In designing SSI/MSI boards we seldom went so far as to put a bypass capacitor on every chip. The idea was to distribute the capacitance over the area of the board and employ a mix of values , e.g. 105,104 & 103. It also depends on the nature of the chips. A synchronous counter made out of flip-flops requires more than a collection of random gates.

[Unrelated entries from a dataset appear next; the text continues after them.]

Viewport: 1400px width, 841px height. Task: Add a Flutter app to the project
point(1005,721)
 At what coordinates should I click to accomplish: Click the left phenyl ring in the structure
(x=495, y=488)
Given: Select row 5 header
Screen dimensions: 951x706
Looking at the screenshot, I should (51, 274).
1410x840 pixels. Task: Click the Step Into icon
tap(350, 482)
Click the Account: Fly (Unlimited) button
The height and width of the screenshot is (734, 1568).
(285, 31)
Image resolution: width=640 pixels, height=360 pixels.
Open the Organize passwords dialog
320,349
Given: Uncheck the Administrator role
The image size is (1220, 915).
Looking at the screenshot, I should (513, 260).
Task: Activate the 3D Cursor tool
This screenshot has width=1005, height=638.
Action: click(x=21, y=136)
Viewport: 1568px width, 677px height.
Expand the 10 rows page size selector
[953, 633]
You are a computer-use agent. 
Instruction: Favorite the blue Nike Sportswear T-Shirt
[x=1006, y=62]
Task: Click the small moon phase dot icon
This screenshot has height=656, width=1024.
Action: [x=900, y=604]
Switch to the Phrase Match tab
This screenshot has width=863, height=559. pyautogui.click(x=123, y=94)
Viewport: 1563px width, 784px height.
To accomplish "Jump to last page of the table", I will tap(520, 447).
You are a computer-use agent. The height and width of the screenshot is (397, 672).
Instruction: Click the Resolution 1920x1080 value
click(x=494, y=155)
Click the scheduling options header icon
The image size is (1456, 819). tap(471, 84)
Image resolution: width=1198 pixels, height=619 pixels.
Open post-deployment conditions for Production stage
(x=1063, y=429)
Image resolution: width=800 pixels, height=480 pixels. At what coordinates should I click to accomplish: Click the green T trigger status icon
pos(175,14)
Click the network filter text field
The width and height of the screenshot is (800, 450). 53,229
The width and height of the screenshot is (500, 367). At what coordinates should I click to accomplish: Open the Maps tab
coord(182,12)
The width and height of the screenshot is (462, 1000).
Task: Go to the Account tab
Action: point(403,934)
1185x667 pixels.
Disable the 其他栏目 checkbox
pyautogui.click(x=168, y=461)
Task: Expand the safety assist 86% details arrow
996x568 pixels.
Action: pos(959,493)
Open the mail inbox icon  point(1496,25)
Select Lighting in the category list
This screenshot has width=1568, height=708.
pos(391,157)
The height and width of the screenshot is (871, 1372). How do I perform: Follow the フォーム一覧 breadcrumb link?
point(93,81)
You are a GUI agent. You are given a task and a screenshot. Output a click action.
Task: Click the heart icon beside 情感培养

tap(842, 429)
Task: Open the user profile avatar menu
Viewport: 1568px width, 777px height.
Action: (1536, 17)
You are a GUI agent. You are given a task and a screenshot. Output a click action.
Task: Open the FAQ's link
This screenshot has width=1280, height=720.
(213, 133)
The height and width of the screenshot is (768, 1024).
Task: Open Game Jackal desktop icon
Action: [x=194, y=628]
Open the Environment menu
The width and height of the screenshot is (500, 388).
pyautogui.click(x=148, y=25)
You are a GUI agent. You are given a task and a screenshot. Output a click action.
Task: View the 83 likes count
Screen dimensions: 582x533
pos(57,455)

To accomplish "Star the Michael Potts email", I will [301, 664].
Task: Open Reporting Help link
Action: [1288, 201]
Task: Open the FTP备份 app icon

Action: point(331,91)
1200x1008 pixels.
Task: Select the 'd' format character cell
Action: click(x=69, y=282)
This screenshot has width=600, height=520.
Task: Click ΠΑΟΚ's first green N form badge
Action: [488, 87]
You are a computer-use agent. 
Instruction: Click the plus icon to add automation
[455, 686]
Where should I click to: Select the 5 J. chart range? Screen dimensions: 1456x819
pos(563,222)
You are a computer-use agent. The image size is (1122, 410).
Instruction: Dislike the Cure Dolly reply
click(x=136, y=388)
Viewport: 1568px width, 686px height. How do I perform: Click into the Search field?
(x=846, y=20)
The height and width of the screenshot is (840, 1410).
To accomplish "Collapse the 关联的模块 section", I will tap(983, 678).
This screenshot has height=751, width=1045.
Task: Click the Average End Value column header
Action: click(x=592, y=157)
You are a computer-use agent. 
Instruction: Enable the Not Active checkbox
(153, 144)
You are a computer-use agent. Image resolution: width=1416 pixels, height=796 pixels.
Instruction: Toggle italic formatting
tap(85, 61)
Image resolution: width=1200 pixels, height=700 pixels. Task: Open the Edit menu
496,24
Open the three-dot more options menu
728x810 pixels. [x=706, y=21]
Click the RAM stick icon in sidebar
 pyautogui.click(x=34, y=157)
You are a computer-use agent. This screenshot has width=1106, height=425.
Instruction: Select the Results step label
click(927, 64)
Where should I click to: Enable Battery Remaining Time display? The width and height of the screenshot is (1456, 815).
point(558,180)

BTW this gate is part of a family of similar parts. The one you actually need for buffering the MISO line is the MC74VHC1GT125 or MC74VHC1GT126
http://www.onsemi.com/pub_link/Collateral/MC74VHC1GT125-D.PDF
Sorry for the confusion.
 

Thread Starter

Gibson486

Joined Jul 20, 2012
355
Got my PCB back....I neglected capacitance...my pulse on the miso line is barely .5 volts :( All my devices were tristate, but being trisate was not enough (there where 18 spi devices, so capacitance must have been a nightmare). Lesson learned.
 

Papabravo

Joined Feb 24, 2006
21,157
I don't think capacitance is your problem. If it was you would see a slow rise to +5V(+3.3V). Excess capacitance on the MISO line will not hold the MISO line at +0.5V.
To debug this problem isolate the master and a single slave to compare the results. Sounds more like the enables on the tri-state drivers are not being handled correctly.
 

Thread Starter

Gibson486

Joined Jul 20, 2012
355
Thanks....I thought the same thing after leaving on Friday....however, I should also note that there are 16 other SPI devices on the bus...I have seen this issue before, and I fixed it by putting each line through a mux. Yeah, it was sort of a "cheap" way out, but we needed this to work ASAP. For this project, I have no room for the muxes, so that cannot be a solution. Perhaps the pull ups are not strong enough on the select lines? Could it be that 16 high impedance inputs is too much load?
 

Papabravo

Joined Feb 24, 2006
21,157
You analysis seems dubious without more information. On the MISO line we are talking about one input and 16 high-impedance outputs. It would really help if you could keep the conditions straight.
 

Thread Starter

Gibson486

Joined Jul 20, 2012
355
I just removed all the other spi devices. It is still barely hitting .5V. I am not too sure what the issue is at this point. Perhaps is just a bad board design. Everything works with the vendors demo board, so I know it is not software. I did not not mean to be not forthcoming with info, I just thought it may have been obvious what I was trying to do. Sorry.
 

Papabravo

Joined Feb 24, 2006
21,157
This is an important piece of information. The next thing I would look for is a wiring mistake that has two outputs fighting each other.
 

Thread Starter

Gibson486

Joined Jul 20, 2012
355
Well...I removed the other devices from the PCB. So the only thing it could be fighting is the chip itself. Or maybe there is a short somewhere?
 

Thread Starter

Gibson486

Joined Jul 20, 2012
355
I fixed it....turns out the assembly house mixed up a resistor and a capacitor. The capacitor was the on the reference as a bypass, so having a resistor there killed the built in reference on the chip and made the whole chip struggle. It did not fix the whole issue, however. Everything looked perfect, but it did not work still. What I eventually ended up doing was putting software delays in the spi transfers. That fixed it. It's weird because I am already running the spi speed pretty low (125Khz), so maybe the buffers I added have a latency of more than I thought.